[Recorded data]
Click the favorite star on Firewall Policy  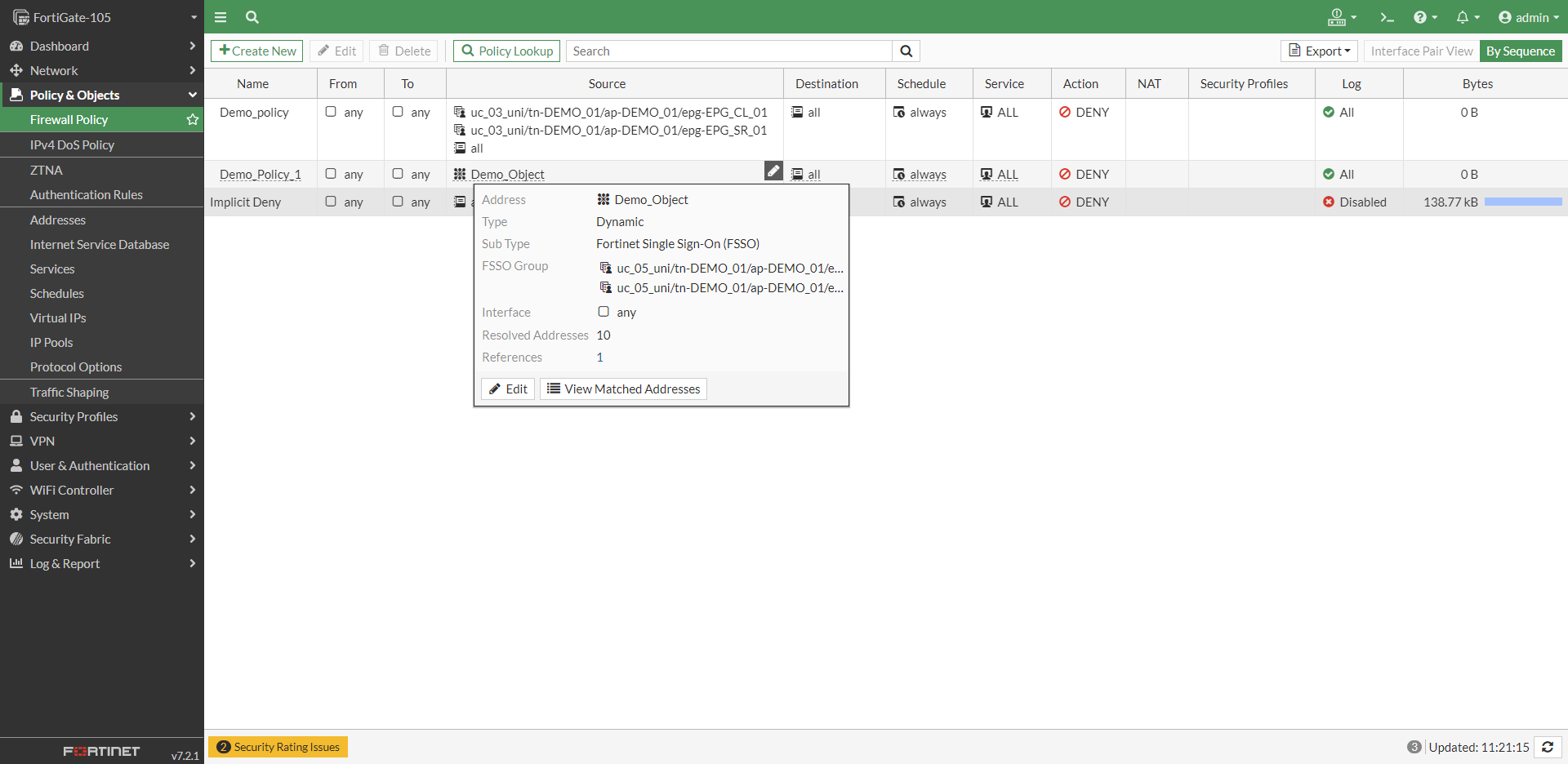click(193, 120)
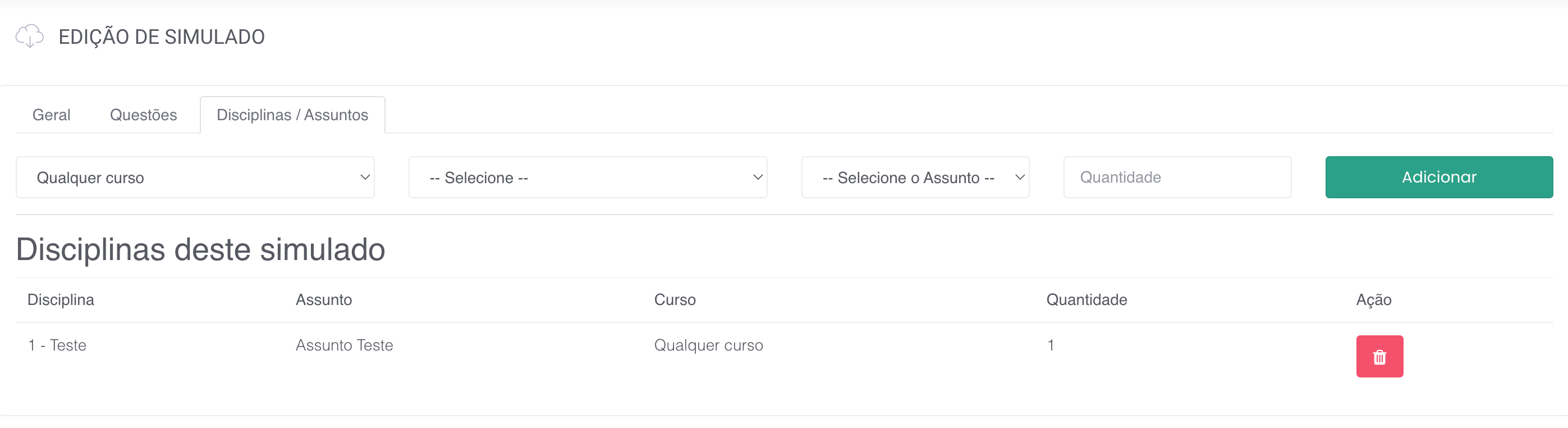
Task: Click the Assunto Teste table cell
Action: [344, 345]
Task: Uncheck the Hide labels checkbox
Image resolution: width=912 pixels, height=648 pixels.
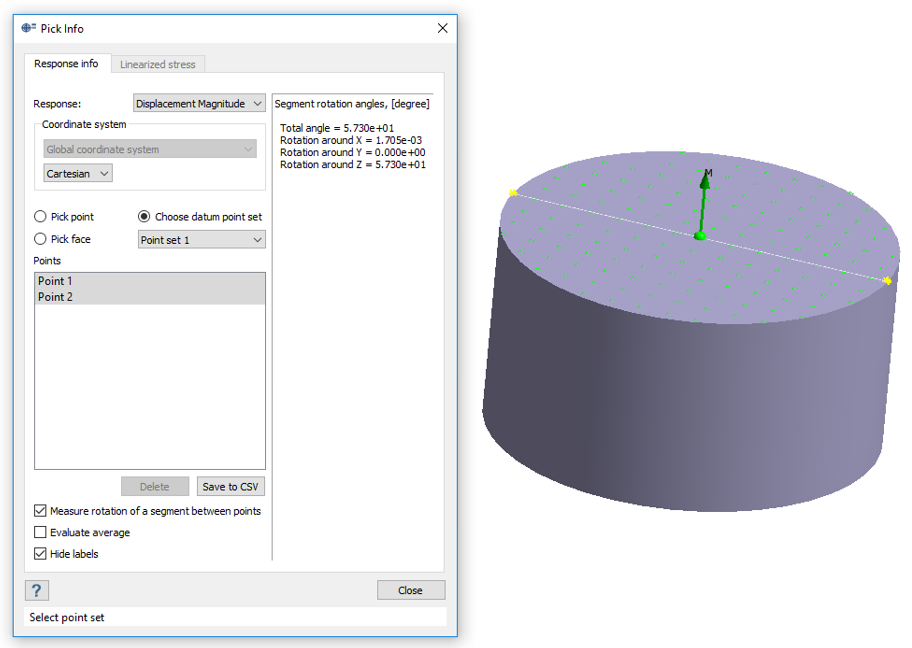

* [PROBLEM TO SOLVE]: Please print exactly the lines from the line containing "Task: Uncheck the Hide labels checkbox" through the end of the records above, both included, leaving out every picture.

* [ANSWER TO THE EXERCISE]:
Task: Uncheck the Hide labels checkbox
Image resolution: width=912 pixels, height=648 pixels.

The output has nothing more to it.